Wet van 25-11-2013, Stb. 2013, 480

Wet tot wijziging van Boek 1 van het Burgerlijk Wetboek in verband met het juridisch ouderschap van de vrouwelijke partner van de moeder anders dan door adoptie

—Deze wet regelt dat de vrouwelijke partner van de moeder de juridisch ouder van een kind kan worden zonder dat daarvoor een gerechtelijke procedure is vereist. Voorwaarde is dat het kind is verwekt met behulp van het zaad van een anonieme zaaddonor.
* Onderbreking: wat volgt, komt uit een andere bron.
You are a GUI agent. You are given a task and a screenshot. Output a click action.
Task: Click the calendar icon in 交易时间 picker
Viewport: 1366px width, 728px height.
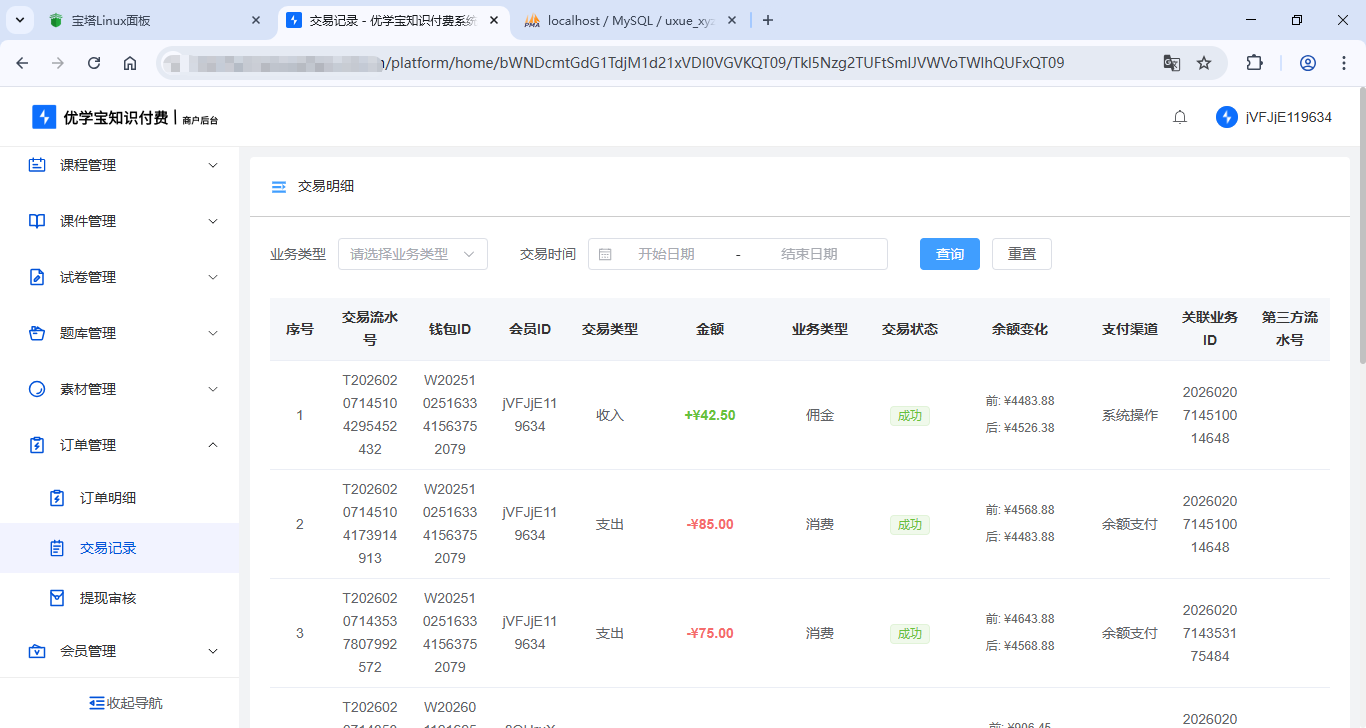605,254
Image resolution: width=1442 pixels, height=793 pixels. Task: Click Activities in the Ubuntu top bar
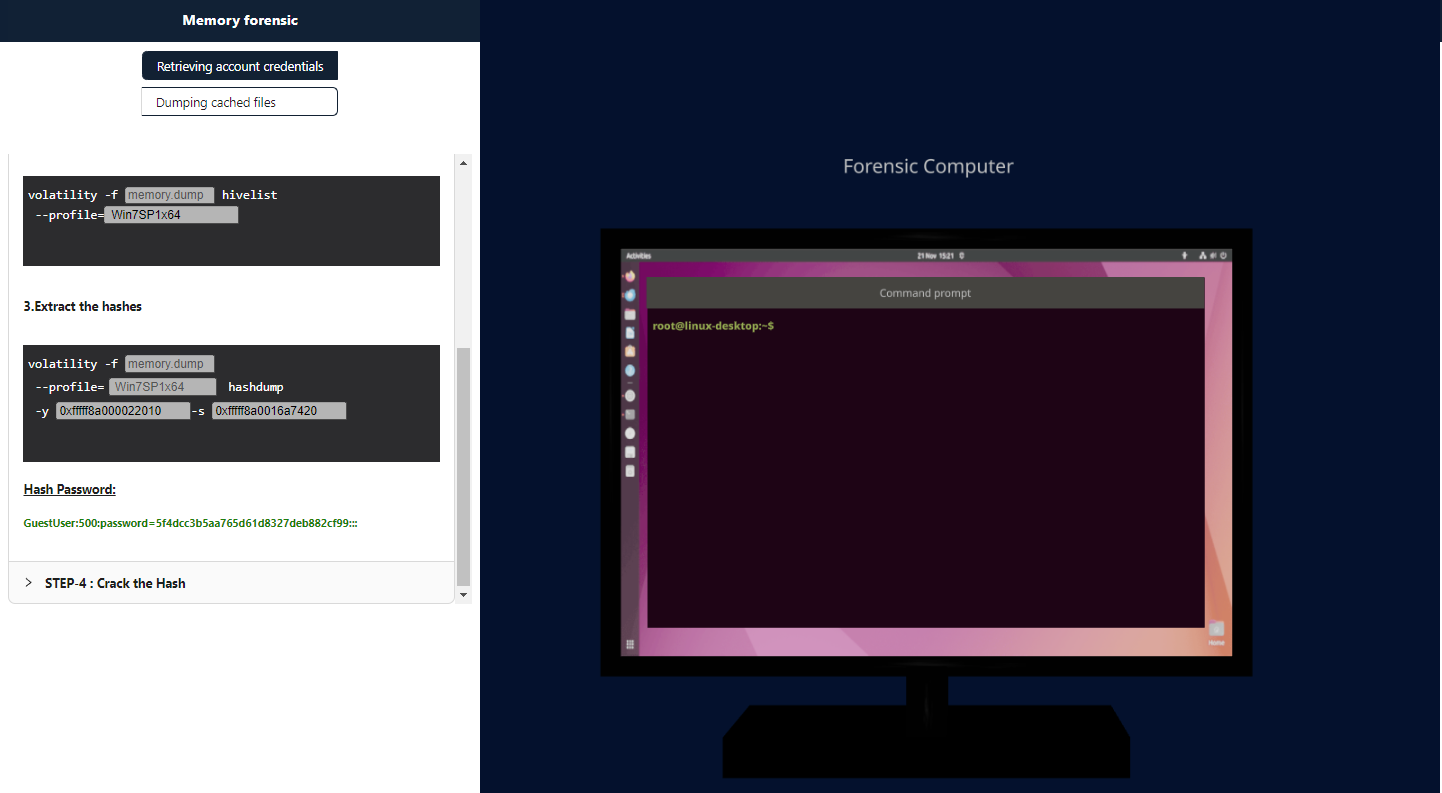click(638, 256)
Naast (het vermoeden van) het biologisch ouderschap wordt het sociale ouderschap dus als grond voor het vestigen van familierechtelijke betrekkingen geïntroduceerd. De positie van kinderen geboren in lesbische relaties wordt zo veel mogelijk in overeenstemming gebracht met die van kinderen geboren in heteroseksuele relaties. De biologische werkelijkheid blijft wel een rol spelen. Het juridische ouderschap van de sociale ouder kan door het kind worden aangetast om zo de weg vrij te maken voor het juridisch ouderschap van de biologische ouder. Het uitgangspunt in het afstammingsrecht dat een kind niet meer dan twee juridische ouders kan hebben, blijft namelijk wel gehandhaafd. De wet bevat de volgende wijzigingen van het afstammingsrecht:

  1. Het moederschap van de duomoeder ontstaat van rechtswege als de duomoeder is gehuwd met de moeder van het kind en duidelijk is dat de biologische vader van het kind geen rol zal spelen in zijn verzorging en opvoeding.
  2. In alle andere gevallen kan de duomoeder het kind erkennen.
  3. De mogelijkheid om de rechter te verzoeken om vervangende toestemming voor erkenning wordt uitgebreid tot de zaaddonor die in een nauwe persoonlijke betrekking staat tot het kind.
  4. De duomoeder die als levensgezel heeft ingestemd met een daad die de verwekking van het kind tot gevolg kan hebben gehad, wordt gelijk gesteld aan de mannelijke levensgezel. Dit betekent dat:
    a. het moederschap van deze duomoeder gerechtelijk kan worden vastgesteld;
    b. zij alimentatieplichtig is jegens het kind op grond van artikelen 394 en 395b van Boek 11 van het BW.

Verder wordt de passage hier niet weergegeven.